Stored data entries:
++++

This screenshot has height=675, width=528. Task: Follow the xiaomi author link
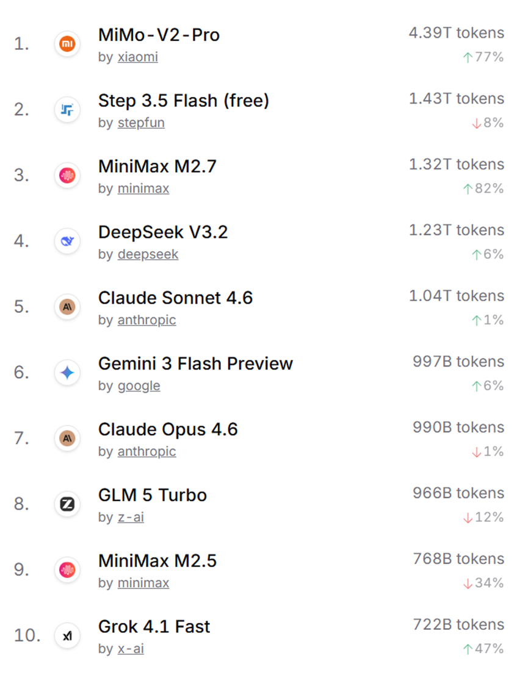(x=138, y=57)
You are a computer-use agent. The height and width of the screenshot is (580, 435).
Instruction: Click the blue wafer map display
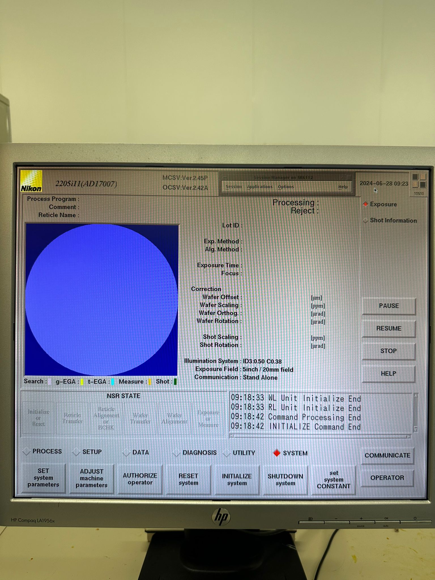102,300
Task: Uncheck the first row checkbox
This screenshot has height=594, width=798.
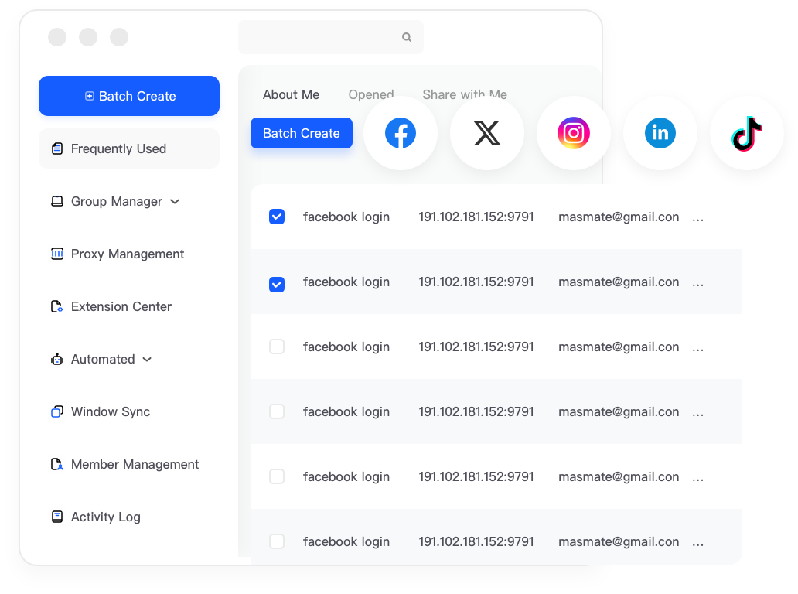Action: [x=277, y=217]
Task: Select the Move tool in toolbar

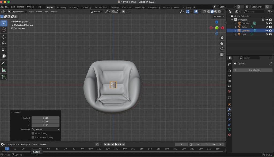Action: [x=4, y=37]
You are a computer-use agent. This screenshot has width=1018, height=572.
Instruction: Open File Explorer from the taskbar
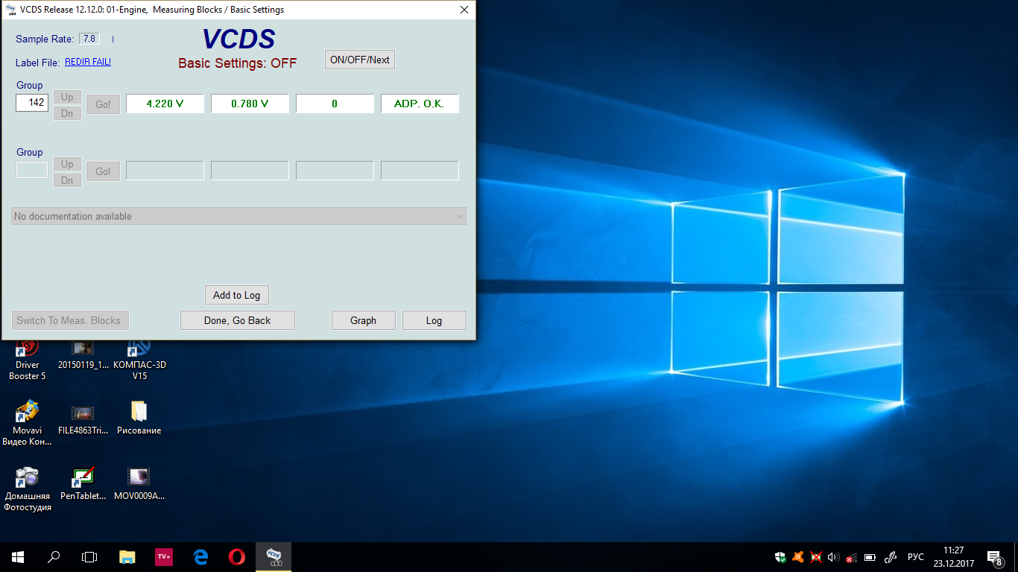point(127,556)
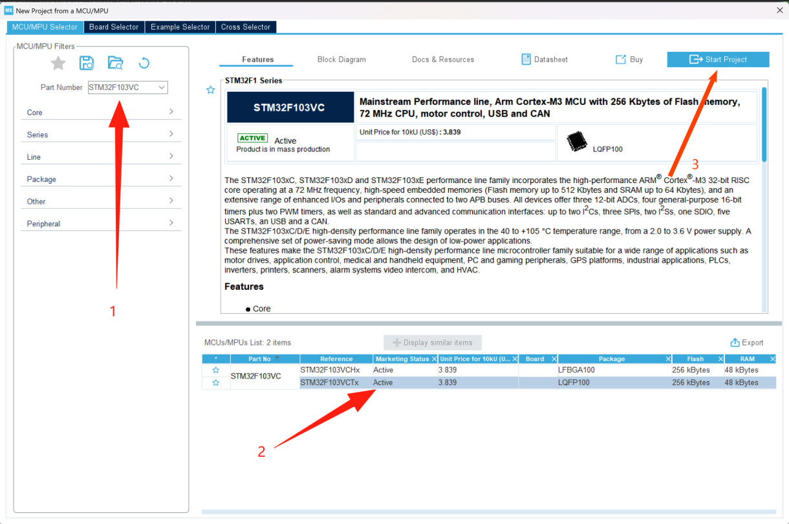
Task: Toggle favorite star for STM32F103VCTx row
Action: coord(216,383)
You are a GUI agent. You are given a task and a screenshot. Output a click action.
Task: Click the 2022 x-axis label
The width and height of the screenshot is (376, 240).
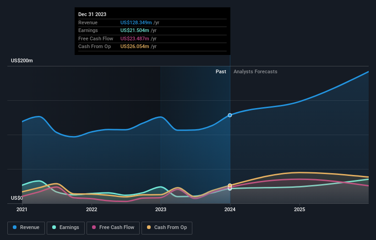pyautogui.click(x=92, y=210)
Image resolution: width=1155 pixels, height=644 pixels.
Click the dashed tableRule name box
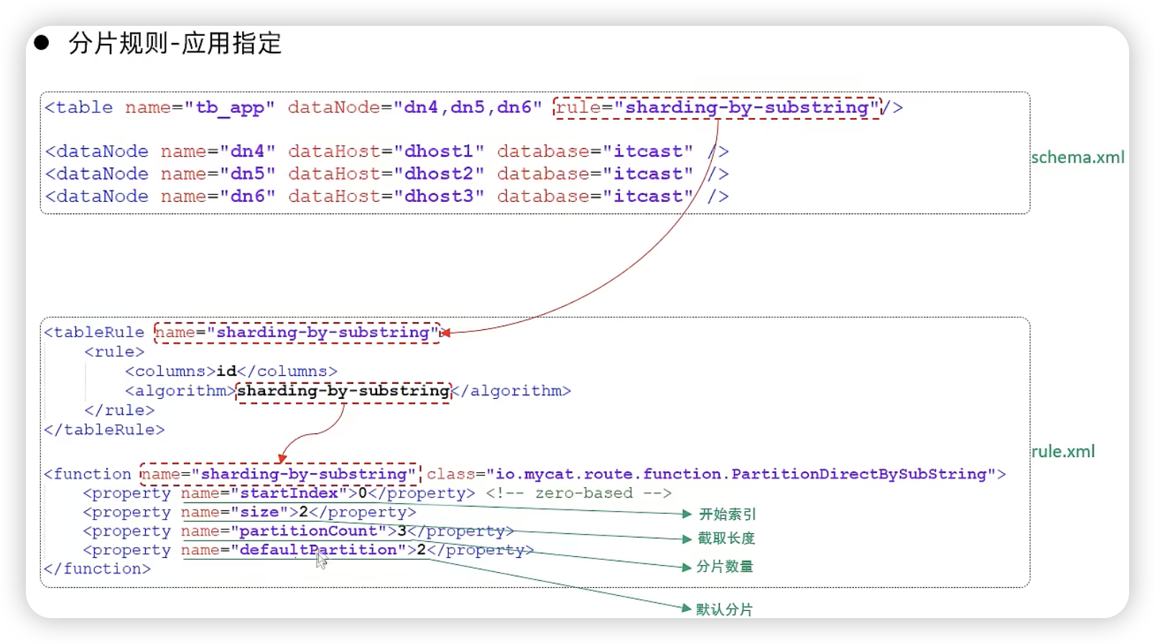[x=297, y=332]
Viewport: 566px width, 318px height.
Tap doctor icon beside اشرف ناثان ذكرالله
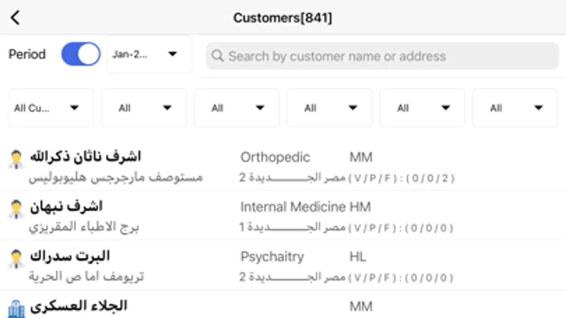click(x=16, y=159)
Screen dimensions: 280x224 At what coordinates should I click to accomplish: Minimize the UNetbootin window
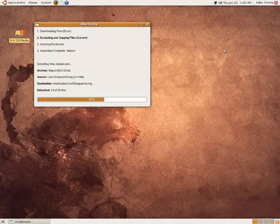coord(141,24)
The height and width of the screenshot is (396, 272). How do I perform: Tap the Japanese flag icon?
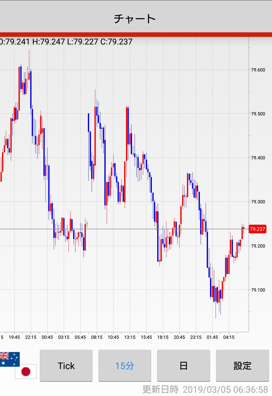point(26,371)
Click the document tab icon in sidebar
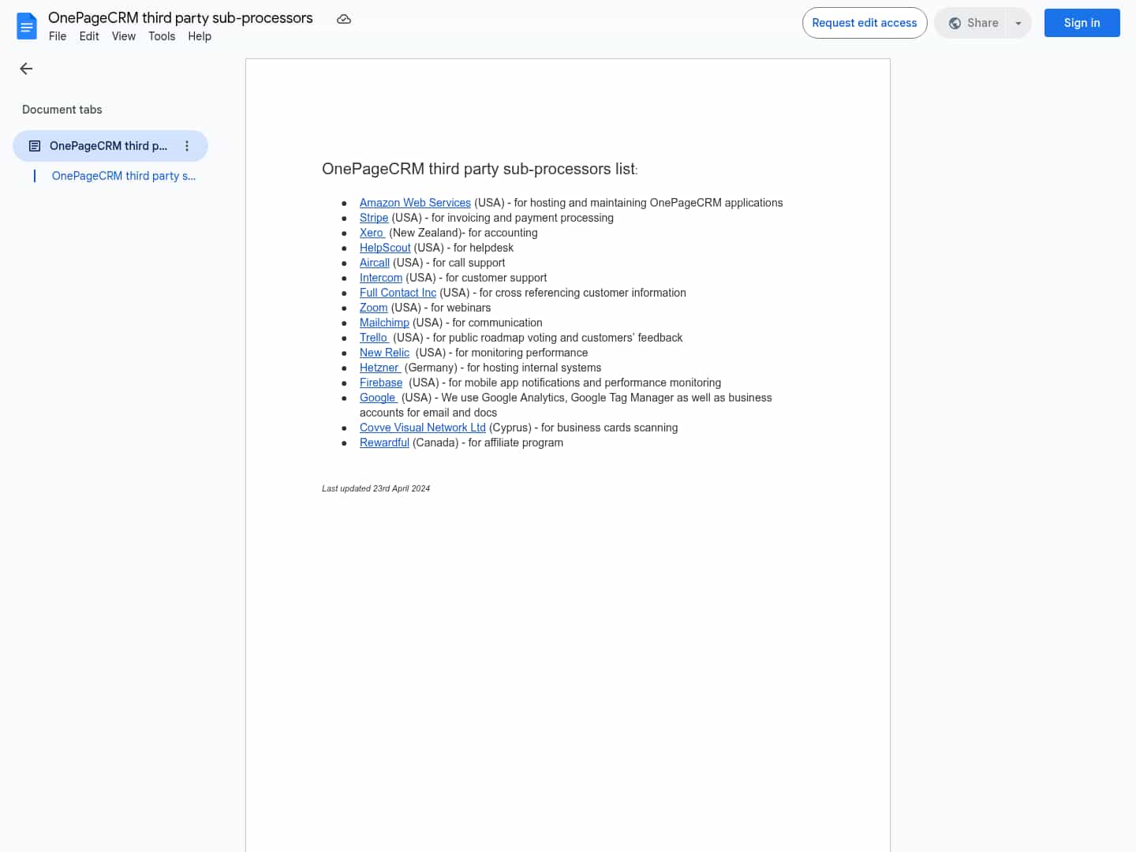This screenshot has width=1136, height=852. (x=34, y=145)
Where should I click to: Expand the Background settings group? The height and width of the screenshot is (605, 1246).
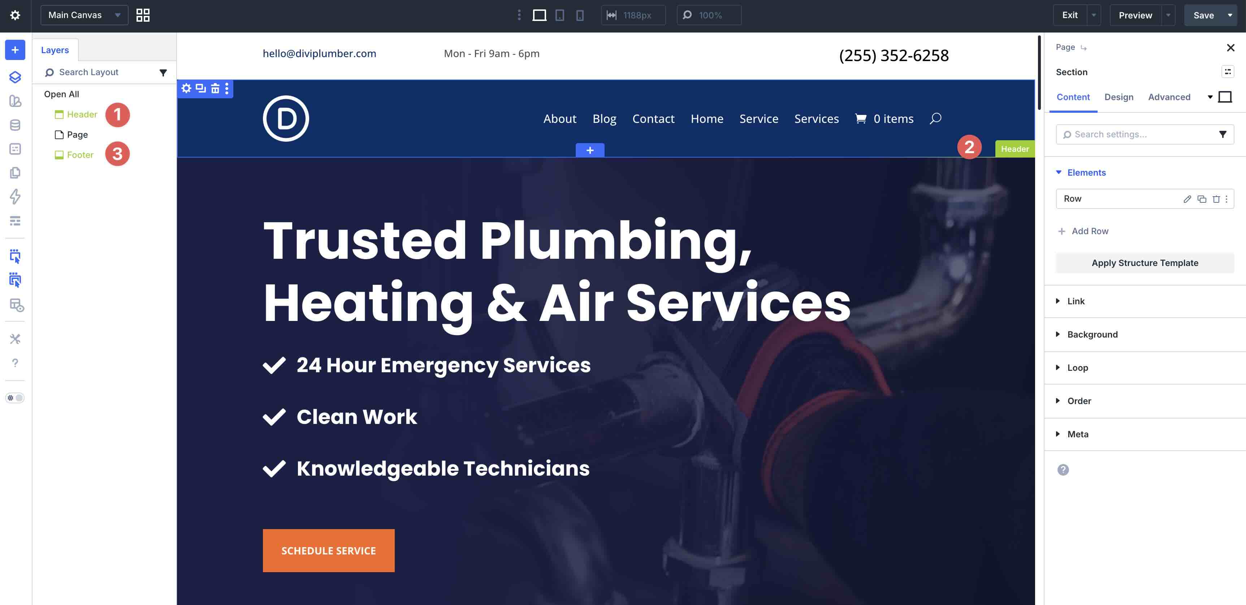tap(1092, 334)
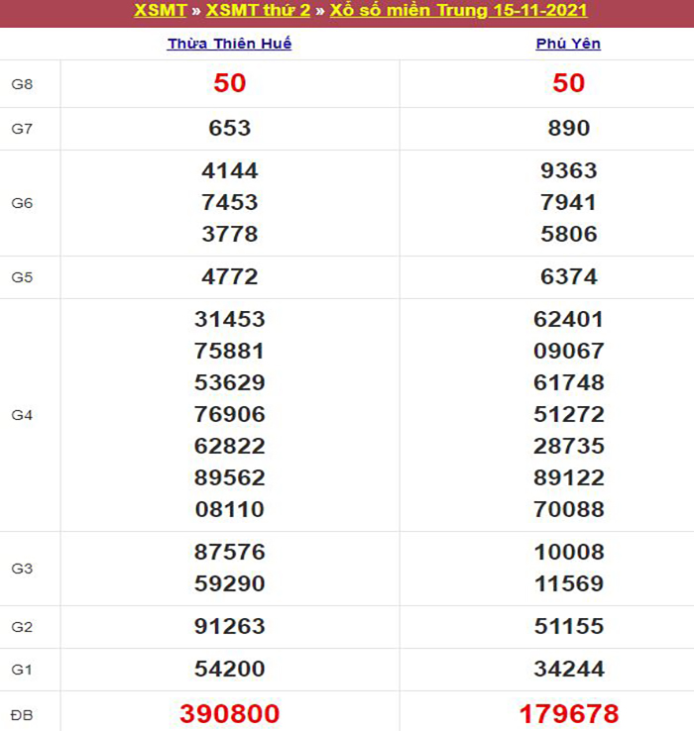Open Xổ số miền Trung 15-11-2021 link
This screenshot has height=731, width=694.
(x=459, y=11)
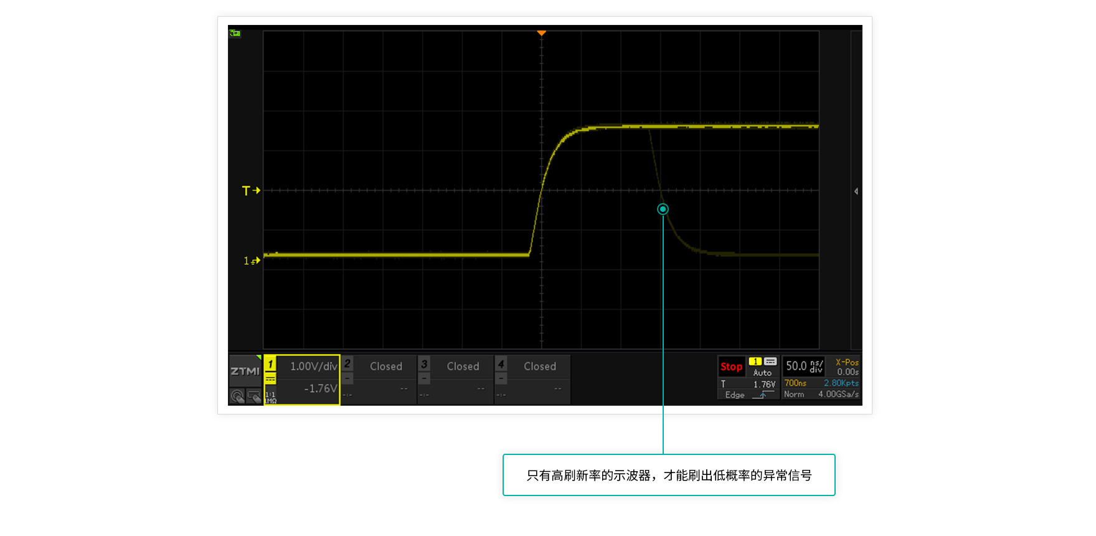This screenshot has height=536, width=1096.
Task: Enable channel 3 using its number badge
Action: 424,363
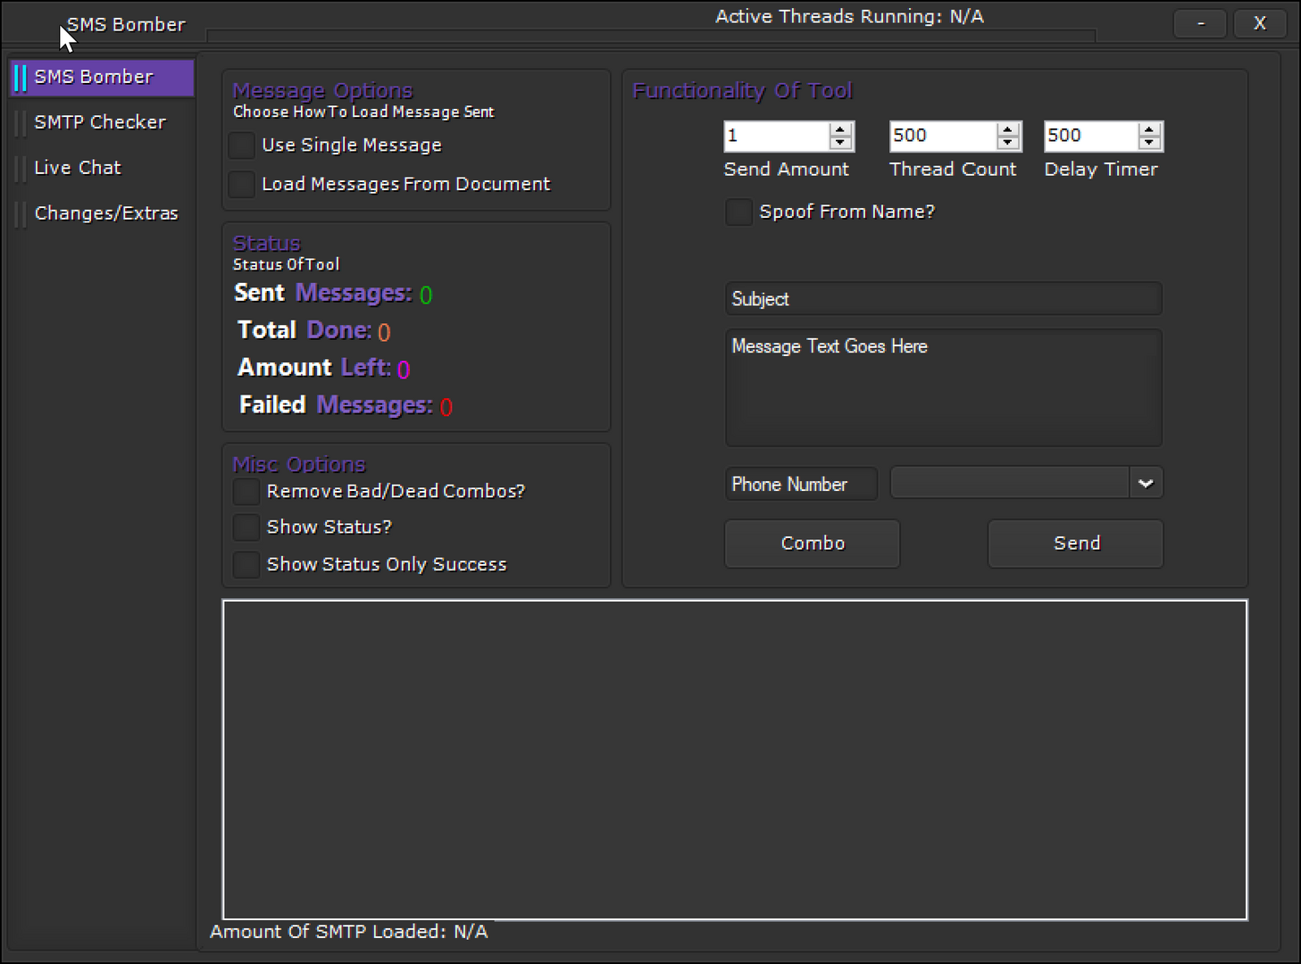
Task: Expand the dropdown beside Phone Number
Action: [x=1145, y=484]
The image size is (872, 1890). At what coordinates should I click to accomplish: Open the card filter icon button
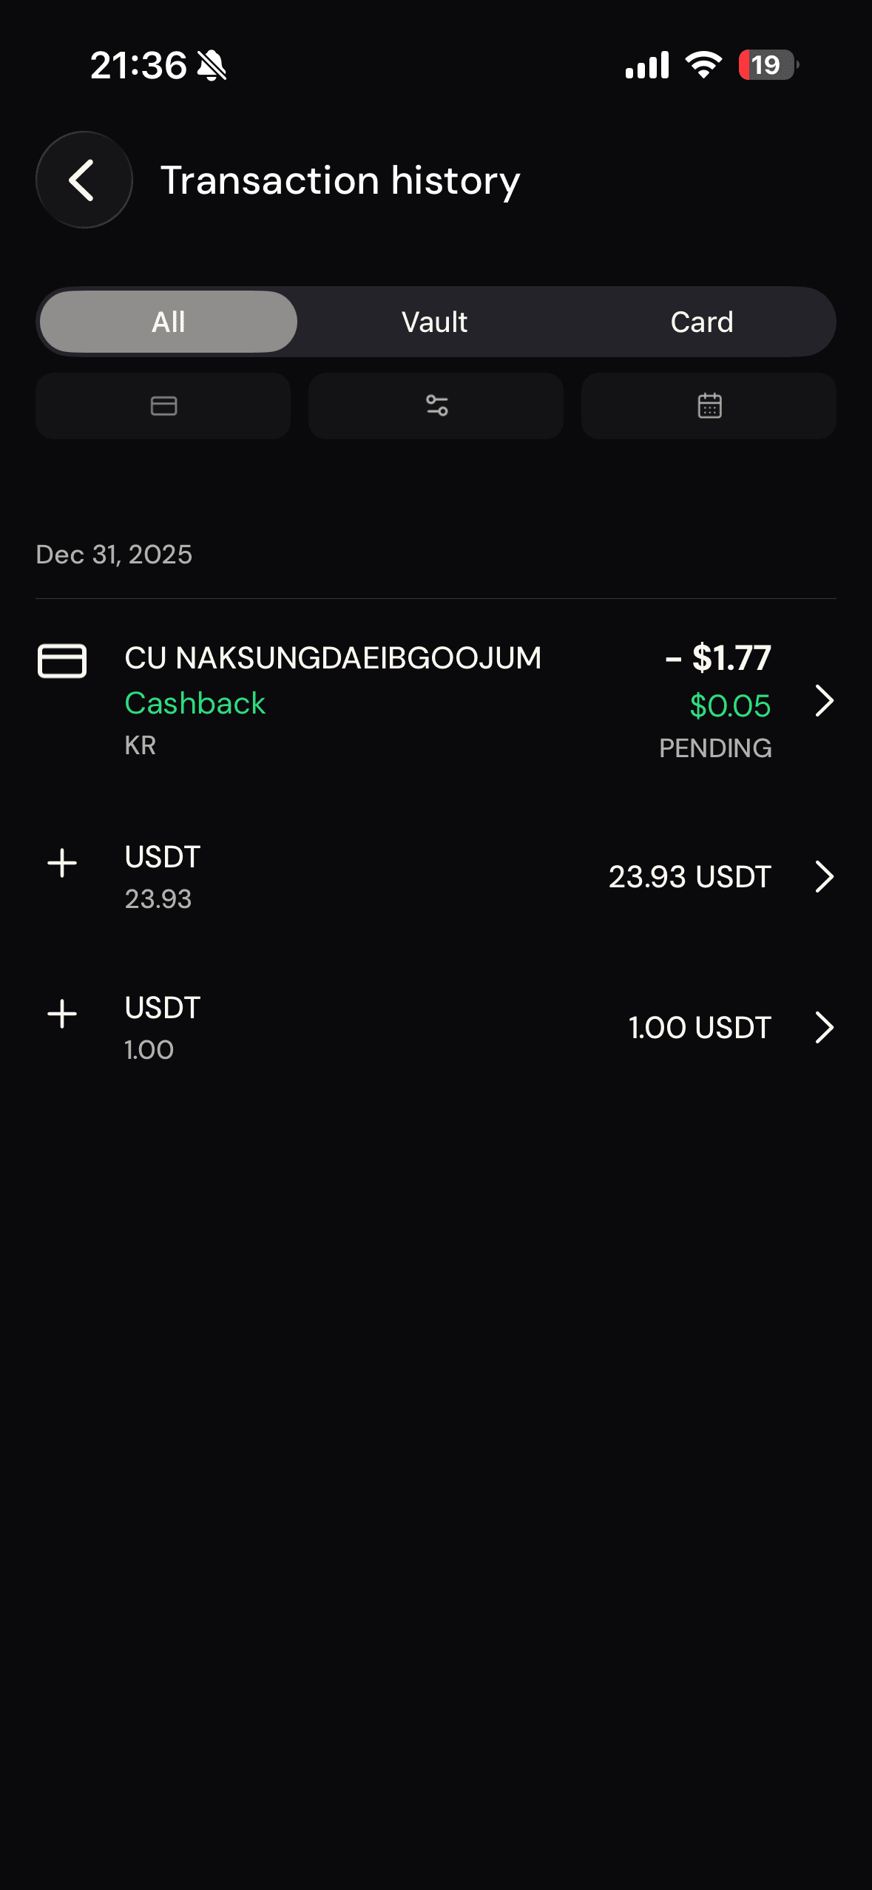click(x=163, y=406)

++++

TASK PROMPT -> Go over the data and return every line that includes the word "agent".

ANSWER SECTION ->
You are a computer-use agent. The height and width of the screenshot is (580, 435).
You are a computer-use agent. This screenshot has width=1018, height=572.
You are a GUI agent. You are given a task and a screenshot. Output a click action.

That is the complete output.